Compost and Vegetable Crops

Gordon Johnson, Extension Vegetable & Fruit Specialist;

We have had several new composting businesses come on-line in the last three years on Delmarva and vegetable growers have had questions on whether or not compost would be a good fit for their production systems.

Composting businesses provide a valuable service to the region by taking waste products that might otherwise end up in landfills at a cost to the public, and producing a product that can be used as a soil amendment.

In the composting process, organic stock material sources such as yard wastes, manure and litter, wood waste, food scraps and garbage, paper, hatchery waste, or other waste materials are combined in a proper mix to create a carbon to nitrogen ratio that will promote the growth of microorganisms that then decompose the materials, producing a dark, humus-rich end product. In addition, in the composting process, the compost piles will heat up to over 150°F, killing any pathogens in the materials. A properly produced compost can be used for vegetable production without concerns for transferring plant pathogens or pathogens of concern for food safety.

Compost will contain plant nutrients, the level of which depends largely upon the stock materials used. Nitrogen content may be significant; however, much of the nitrogen will be in organic form and will be slowly available over several years. Most of the phosphorus and potassium will be available.

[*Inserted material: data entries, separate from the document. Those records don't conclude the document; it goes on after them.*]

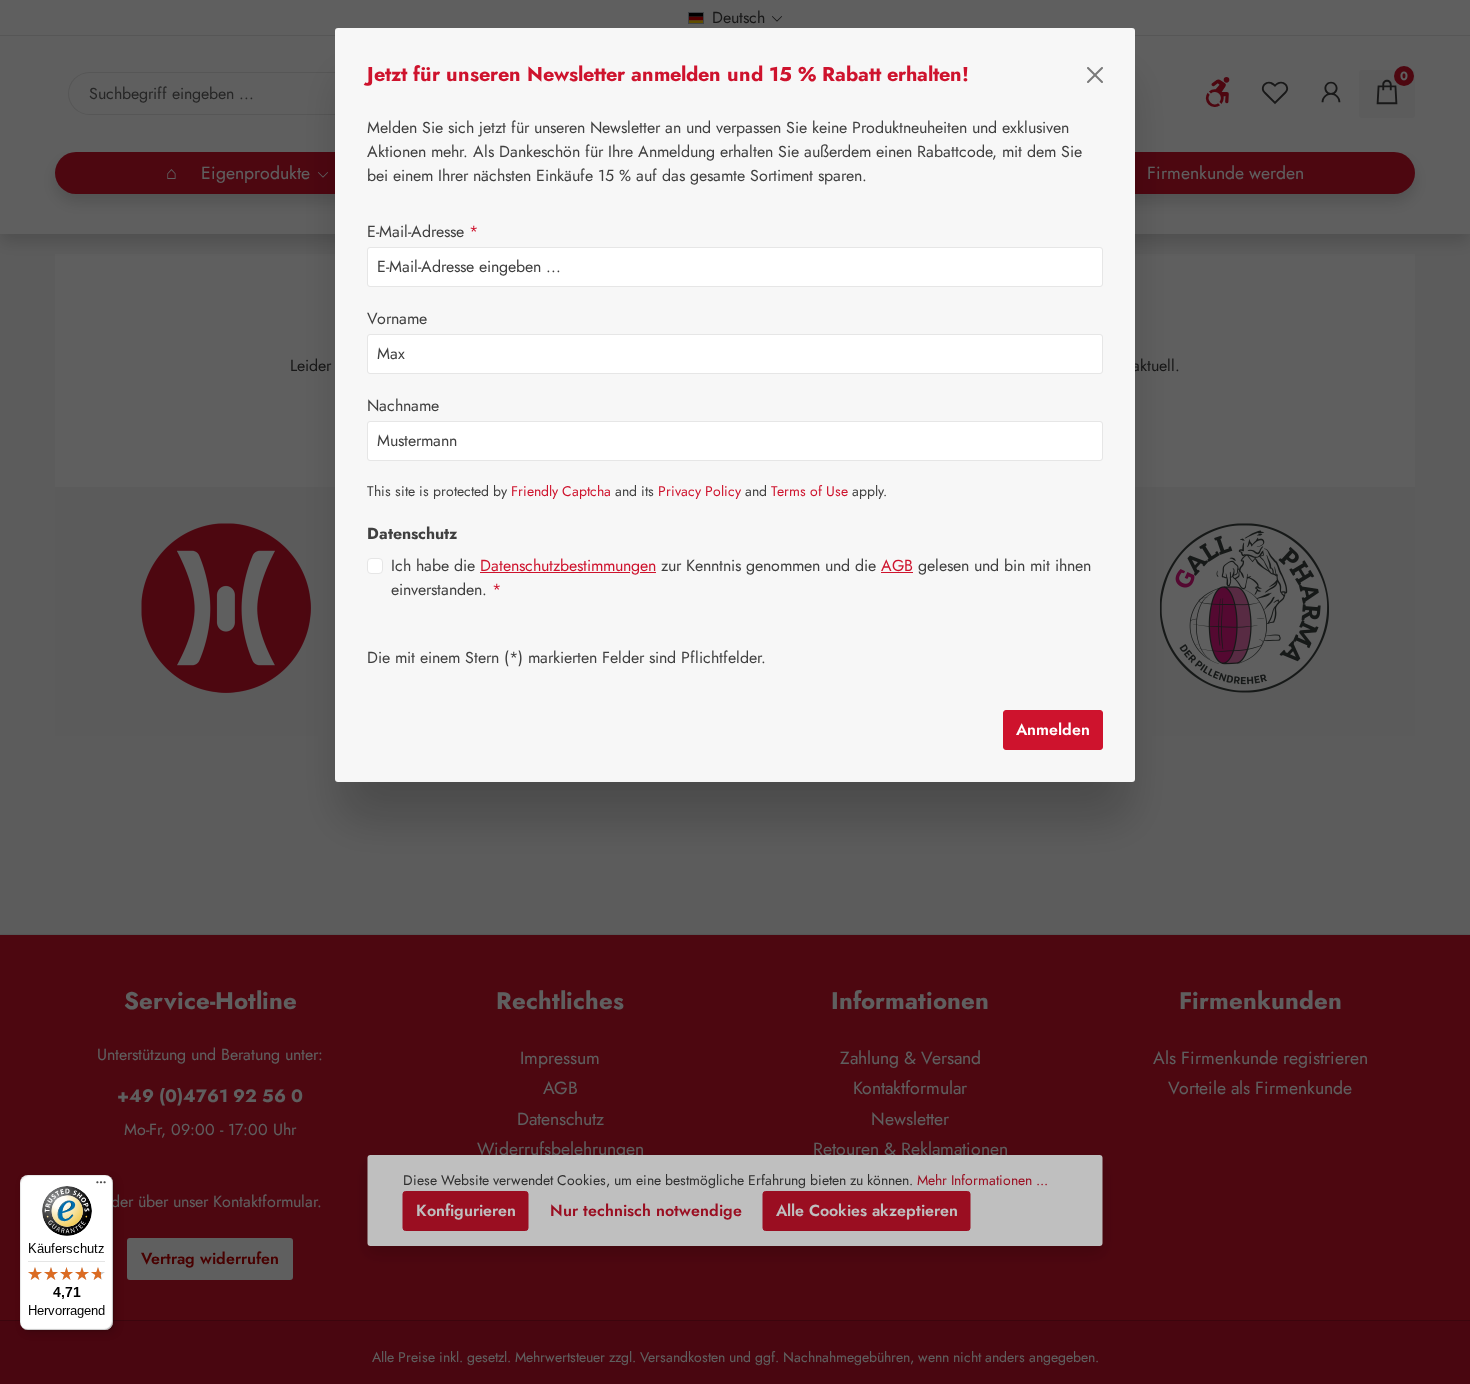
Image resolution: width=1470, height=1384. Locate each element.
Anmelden (1053, 729)
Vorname (397, 318)
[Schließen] (1095, 75)
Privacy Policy (699, 491)
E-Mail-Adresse (422, 231)
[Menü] (101, 1187)
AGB (897, 565)
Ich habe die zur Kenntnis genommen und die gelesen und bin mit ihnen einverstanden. (741, 577)
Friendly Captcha (561, 491)
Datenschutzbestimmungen (568, 565)
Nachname (403, 405)
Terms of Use (809, 491)
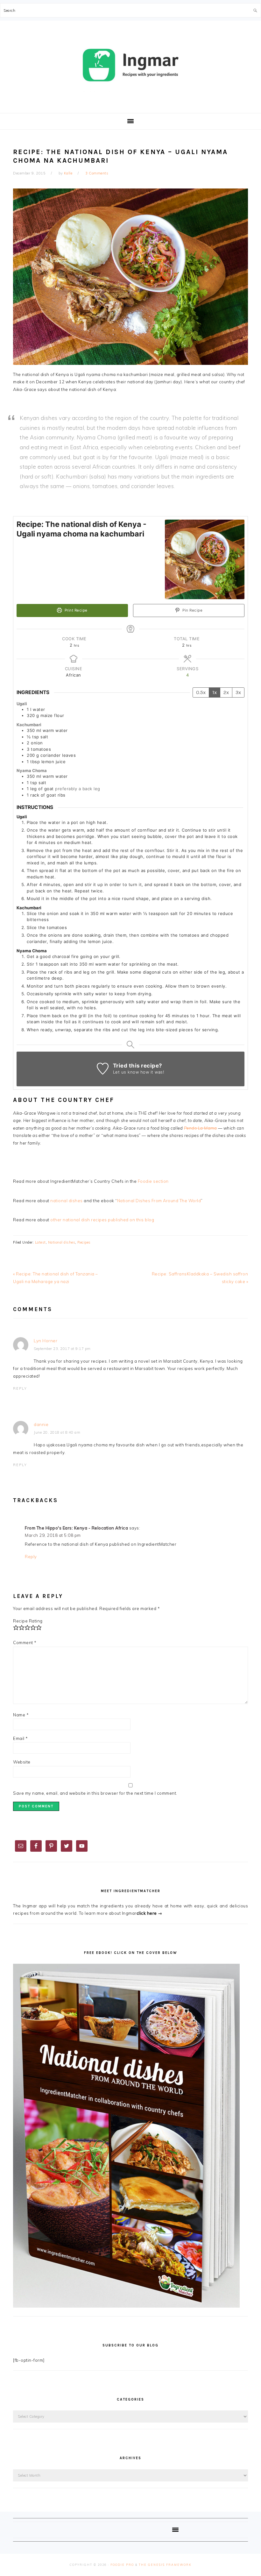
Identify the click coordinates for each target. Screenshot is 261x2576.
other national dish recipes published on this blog (102, 1219)
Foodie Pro (122, 2564)
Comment (25, 1642)
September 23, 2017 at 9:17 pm (62, 1348)
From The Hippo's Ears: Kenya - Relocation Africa (76, 1527)
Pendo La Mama (200, 1128)
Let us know (126, 1072)
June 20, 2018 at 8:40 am (57, 1432)
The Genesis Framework (165, 2564)
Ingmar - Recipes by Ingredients (130, 65)
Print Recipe (75, 610)
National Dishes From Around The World (159, 1200)
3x (238, 692)
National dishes (61, 1242)
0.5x (201, 692)
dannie (41, 1424)
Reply (20, 1388)
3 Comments (96, 173)
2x (226, 692)
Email (20, 1738)
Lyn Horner (45, 1340)
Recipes (84, 1242)
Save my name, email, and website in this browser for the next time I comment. (95, 1793)
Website (22, 1761)
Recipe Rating (28, 1620)
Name (21, 1714)
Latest (40, 1242)
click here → (149, 1913)
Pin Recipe (192, 610)
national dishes (66, 1200)
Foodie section (153, 1181)
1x (214, 692)
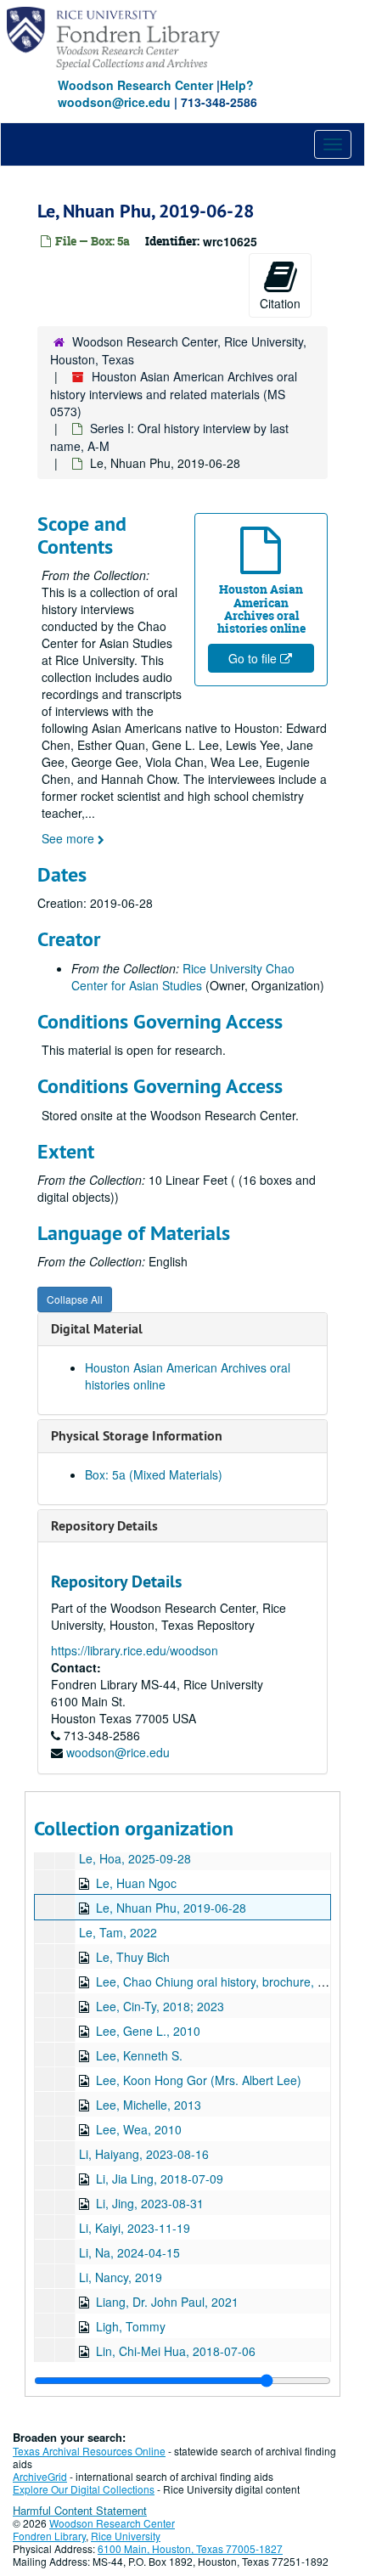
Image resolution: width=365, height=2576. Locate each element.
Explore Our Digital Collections (83, 2489)
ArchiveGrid (40, 2476)
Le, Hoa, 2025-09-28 (135, 1858)
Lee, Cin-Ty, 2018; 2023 (160, 2006)
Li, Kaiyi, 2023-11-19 (134, 2227)
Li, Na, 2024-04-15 (129, 2252)
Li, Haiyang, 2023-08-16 (144, 2153)
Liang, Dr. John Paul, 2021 (167, 2301)
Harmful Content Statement (80, 2510)
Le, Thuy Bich (133, 1956)
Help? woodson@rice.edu (156, 93)
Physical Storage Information (136, 1436)
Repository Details (104, 1526)
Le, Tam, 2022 (118, 1932)
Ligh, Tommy (131, 2326)
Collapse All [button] (75, 1299)
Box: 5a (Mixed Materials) (153, 1474)
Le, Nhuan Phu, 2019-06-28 (171, 1907)
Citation (280, 303)
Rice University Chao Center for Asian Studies (183, 977)
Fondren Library (49, 2535)
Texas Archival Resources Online (89, 2451)
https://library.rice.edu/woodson (134, 1650)
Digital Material (97, 1329)
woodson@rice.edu (118, 1752)
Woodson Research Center (135, 84)
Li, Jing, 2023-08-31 (150, 2203)
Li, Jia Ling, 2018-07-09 (159, 2178)
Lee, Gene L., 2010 (148, 2030)
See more (70, 838)
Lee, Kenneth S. (139, 2055)
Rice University (125, 2535)
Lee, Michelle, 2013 (148, 2104)
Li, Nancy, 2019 (120, 2277)
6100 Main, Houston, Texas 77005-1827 (190, 2548)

While compost does contain plant nutrients, the more important benefit that it provides is stable organic matter. Because it has already been decomposed, the organic component contains humus-like materials that will decompose very slowly when added to the soil. This means that compost will immediately raise the organic matter of the soil. This in turn will increase the cation exchange capacity (CEC) of the soil, improve soil moisture holding capacity, and improve soil physical characteristics (reduced compaction, improved aeration, decreased crusting).

Research has also shown that certain composts can reduce the incidence of soil borne diseases and pests. This is most likely because the organic addition promotes more diversity in soil microorganisms that can compete with pathogens and because the improved physical properties of the soil reduce the impact of certain pathogens.

When using compost, growers should first receive an analysis of the material. From this analysis you should look at the following:

Compost Maturity – Only use mature compost that has finished the composting process. Immature compost will continue to decompose, and can cause soil imbalances in some cases.

Compost pH and Calcium Carbonate Equivalent (lime value) – Lime or high pH materials such as hatchery waste are often added to compost to achieve the best microbial activity. This means that compost will have some liming value and if used in too high of amounts, or on soils that already have a high pH, may increase the pH so that it is too high.

Electrical Conductivity (EC or salts levels) – Composts that use manure or poultry litter as part of the stock materials can accumulate salts (particularly potassium) at high levels. This is a particular problem with spent mushroom soil based composts. While the potassium certainly has good fertilizer value, the high salt content must be taken into account in application rates so that you do not cause salt injury on crops.

Nutrient Content – As previously stated, compost has a base nutrient content. You need to account for available nutrients in the nutrient management plan for the crop the compost will be used on. Much of the nitrogen will be in organic form and only a portion will be available for the growing season. You should look for estimated nitrogen release on your compost analysis to make nitrogen calculations.

Moisture Content – Compost will be partly water. With higher moisture composts, you will be paying for more water and less of the humus material and nutrients. In addition, higher moisture composts do not spread as well as lower moisture composts.

You should visit the compost facility and look at the finished product if possible before purchasing. Other compost processes that growers should ask about include screening (to achieve uniform spreading and remove clumps), removal of foreign material, and storage conditions. Improperly stored compost can absorb rain water, have weed seeds that blow into the compost, or be contaminated in other ways.

In research at the University of Delaware with several compost materials, a rate of 5-7 tons per acre showed yield benefits on sandy soils in the first year with several vegetable crops. Lower rates did not show first year yield effects and higher rates did not show additional benefits. However, specific effects on a grower’s farm will depend on soil type, existing organic matter, existing soil health, and compost source; therefore, rates should be adjusted accordingly.

Compost can be very useful in intensive vegetable production systems where tillage activities tend to cause organic matter losses. Compost is also useful for high tunnel systems where it is often difficult to use other soil improving methods once the high tunnel is constructed.

The decision to use compost is also an economic one. Compost can cost anywhere from $5.00 to $30.00 per ton depending upon the source and distance for transport. Growers need to consider the fertilizer, liming, and soil improving value of the compost and evaluate that against other soil improving programs using standard fertilizer or liming practices, cover crops and soil improving crops, manures or poultry litter, and minimum tillage practices.